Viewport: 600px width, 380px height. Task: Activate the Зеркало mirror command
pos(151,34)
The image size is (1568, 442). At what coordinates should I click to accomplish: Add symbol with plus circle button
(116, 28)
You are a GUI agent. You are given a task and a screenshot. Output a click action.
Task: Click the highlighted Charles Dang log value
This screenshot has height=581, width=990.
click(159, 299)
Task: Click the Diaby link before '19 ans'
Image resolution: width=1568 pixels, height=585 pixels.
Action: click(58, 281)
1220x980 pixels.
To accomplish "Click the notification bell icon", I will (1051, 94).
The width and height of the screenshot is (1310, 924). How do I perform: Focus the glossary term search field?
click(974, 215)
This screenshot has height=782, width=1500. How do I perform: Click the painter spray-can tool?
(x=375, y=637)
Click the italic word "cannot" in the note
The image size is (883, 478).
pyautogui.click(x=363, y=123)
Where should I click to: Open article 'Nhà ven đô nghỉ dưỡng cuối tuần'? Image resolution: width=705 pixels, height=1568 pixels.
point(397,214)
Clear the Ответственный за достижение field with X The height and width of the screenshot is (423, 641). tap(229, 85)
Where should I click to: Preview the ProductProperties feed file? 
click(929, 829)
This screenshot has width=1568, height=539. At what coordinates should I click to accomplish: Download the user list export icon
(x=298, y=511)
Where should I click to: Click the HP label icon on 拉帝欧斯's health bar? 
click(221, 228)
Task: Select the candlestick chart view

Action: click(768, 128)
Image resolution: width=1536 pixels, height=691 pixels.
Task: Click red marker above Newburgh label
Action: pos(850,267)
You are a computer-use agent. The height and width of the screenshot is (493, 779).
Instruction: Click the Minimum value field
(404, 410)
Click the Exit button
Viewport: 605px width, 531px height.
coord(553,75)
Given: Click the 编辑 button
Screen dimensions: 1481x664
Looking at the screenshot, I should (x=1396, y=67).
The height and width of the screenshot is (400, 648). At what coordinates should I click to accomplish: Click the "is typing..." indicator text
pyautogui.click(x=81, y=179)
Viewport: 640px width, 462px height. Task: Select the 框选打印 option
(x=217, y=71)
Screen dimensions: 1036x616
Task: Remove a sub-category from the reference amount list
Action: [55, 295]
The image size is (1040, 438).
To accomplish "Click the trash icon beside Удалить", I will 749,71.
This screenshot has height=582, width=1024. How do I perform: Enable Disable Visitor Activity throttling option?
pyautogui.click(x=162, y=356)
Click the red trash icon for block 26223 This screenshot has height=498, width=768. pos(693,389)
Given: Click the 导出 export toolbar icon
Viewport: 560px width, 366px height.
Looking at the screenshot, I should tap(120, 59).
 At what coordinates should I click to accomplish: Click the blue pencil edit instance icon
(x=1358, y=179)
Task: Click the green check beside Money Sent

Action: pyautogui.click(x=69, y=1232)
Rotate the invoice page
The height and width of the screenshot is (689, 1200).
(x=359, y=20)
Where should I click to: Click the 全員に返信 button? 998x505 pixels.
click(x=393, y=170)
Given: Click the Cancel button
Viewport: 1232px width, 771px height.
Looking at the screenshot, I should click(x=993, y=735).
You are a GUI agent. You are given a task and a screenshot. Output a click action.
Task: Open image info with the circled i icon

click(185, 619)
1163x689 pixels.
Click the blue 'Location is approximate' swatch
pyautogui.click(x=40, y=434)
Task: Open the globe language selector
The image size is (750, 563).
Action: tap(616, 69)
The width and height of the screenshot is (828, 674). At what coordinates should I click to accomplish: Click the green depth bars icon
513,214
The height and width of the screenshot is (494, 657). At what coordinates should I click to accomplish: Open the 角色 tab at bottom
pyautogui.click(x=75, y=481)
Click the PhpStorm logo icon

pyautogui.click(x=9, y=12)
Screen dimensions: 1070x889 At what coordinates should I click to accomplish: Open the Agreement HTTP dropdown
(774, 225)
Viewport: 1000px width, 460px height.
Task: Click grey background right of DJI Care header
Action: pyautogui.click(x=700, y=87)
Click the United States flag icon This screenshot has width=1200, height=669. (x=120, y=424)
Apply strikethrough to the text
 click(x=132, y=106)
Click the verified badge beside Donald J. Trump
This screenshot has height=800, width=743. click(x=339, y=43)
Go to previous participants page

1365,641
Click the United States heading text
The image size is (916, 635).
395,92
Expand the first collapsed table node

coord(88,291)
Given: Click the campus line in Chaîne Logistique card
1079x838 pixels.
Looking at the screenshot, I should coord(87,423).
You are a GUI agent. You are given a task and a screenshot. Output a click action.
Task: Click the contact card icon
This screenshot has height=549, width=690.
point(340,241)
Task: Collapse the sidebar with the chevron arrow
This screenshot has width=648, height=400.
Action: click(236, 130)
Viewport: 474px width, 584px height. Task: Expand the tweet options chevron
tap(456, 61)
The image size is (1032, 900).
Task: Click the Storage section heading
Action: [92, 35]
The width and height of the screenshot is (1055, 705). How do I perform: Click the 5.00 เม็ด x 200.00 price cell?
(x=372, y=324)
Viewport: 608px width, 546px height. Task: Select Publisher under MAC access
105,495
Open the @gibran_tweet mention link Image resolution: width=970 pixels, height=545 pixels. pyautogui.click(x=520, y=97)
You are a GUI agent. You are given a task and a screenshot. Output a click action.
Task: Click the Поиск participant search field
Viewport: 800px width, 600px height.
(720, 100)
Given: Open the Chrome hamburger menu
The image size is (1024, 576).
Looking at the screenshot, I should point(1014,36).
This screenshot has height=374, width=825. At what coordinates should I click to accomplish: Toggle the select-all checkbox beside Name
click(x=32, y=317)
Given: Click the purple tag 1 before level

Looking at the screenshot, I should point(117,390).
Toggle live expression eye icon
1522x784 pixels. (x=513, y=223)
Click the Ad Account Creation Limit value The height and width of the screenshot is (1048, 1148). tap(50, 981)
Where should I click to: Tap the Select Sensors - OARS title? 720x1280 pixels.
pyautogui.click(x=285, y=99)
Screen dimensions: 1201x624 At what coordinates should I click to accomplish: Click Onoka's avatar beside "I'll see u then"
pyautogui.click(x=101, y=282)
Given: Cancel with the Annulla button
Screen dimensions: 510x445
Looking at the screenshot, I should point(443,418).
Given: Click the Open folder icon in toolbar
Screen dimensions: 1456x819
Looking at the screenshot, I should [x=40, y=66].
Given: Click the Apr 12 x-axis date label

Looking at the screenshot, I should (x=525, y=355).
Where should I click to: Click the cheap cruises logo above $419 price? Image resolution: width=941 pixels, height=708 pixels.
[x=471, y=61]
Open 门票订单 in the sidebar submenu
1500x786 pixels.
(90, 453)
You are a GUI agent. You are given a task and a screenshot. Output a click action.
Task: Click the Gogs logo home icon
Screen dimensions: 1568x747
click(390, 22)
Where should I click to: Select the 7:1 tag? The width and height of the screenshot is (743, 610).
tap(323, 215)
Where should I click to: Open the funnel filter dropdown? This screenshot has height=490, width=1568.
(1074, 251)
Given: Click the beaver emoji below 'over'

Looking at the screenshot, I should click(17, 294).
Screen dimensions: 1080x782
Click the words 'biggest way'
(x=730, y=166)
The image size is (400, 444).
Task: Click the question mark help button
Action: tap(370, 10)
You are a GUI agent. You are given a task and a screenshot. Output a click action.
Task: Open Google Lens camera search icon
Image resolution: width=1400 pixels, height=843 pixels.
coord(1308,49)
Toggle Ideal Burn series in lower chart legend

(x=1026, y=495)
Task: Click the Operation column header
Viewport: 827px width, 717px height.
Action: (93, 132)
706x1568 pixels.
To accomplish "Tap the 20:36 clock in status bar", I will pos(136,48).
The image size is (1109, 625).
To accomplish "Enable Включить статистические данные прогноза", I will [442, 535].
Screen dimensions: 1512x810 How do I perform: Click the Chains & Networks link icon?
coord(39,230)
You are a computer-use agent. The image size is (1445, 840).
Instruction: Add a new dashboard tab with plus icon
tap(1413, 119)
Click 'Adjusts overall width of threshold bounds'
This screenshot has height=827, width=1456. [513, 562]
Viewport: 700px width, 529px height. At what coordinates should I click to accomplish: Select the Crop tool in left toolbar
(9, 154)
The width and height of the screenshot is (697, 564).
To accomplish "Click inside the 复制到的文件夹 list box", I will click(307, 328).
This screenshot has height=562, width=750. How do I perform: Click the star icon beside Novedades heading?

───

Sift through the entries and copy every line with "Cancel".

[Task response]:
Given: Click the Cancel button
Given: Cancel with the Annulla button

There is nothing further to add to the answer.